▶ [Records to process]:
# # #

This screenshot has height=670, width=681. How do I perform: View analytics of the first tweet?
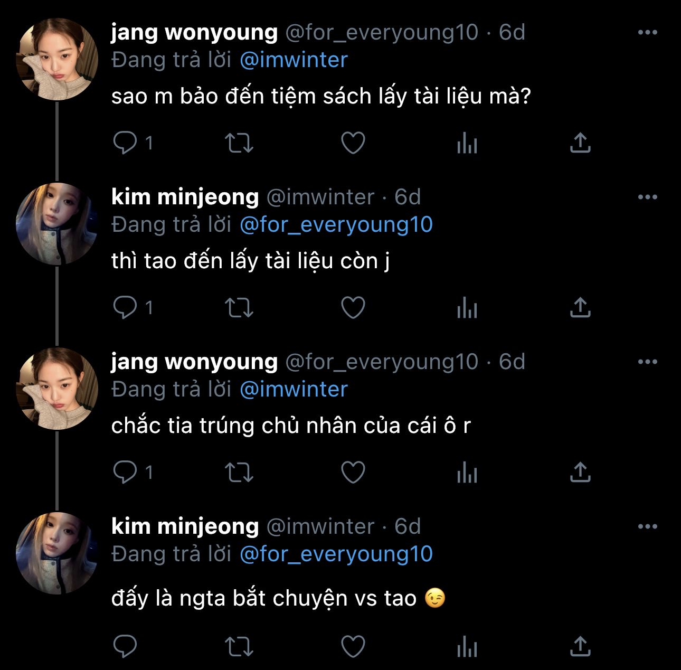(x=467, y=143)
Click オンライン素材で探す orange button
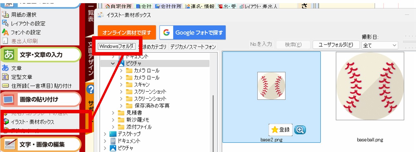Viewport: 416px width, 152px height. 127,33
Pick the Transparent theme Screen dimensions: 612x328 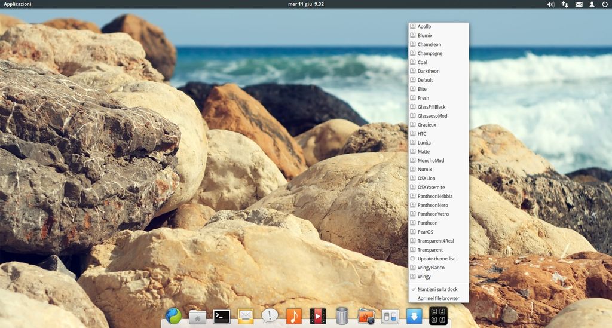click(x=430, y=250)
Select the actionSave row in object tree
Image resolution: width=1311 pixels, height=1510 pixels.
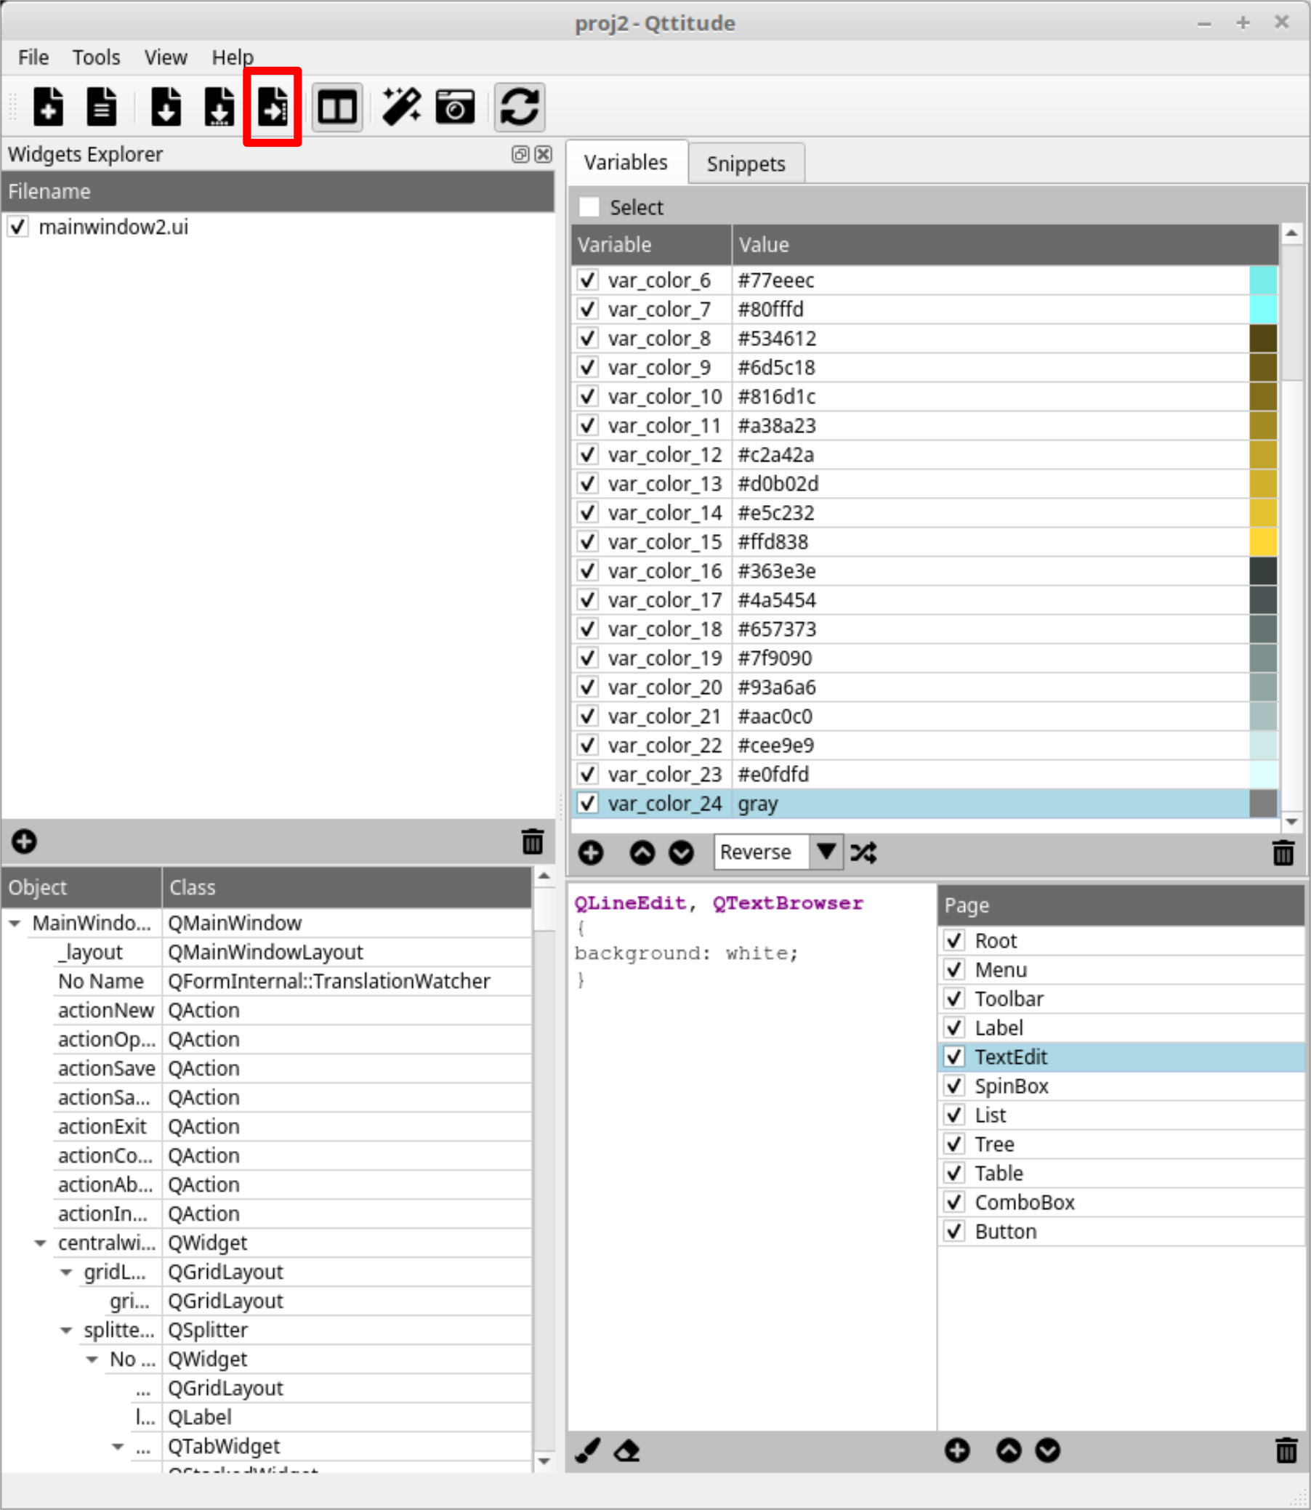pyautogui.click(x=106, y=1068)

# # #

▶ [Work instruction]: Exactly the lines from the one holding "Select the actionSave row in object tree" through the last line of the entries must be set down, with nothing added and no pictures.

▶ [Result]:
Select the actionSave row in object tree
Image resolution: width=1311 pixels, height=1510 pixels.
pyautogui.click(x=106, y=1068)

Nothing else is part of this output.